[Exercise goal]
Each of the following records is to be printed verbatim.

[Input data]
_ _ _ _ _

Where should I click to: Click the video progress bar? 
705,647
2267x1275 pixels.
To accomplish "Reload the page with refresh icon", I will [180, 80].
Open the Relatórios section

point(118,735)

_ _ _ _ _

[Task result]
Where should I click to: Click the video progress bar? 
705,647
2267x1275 pixels.
To accomplish "Reload the page with refresh icon", I will [180, 80].
Open the Relatórios section

point(118,735)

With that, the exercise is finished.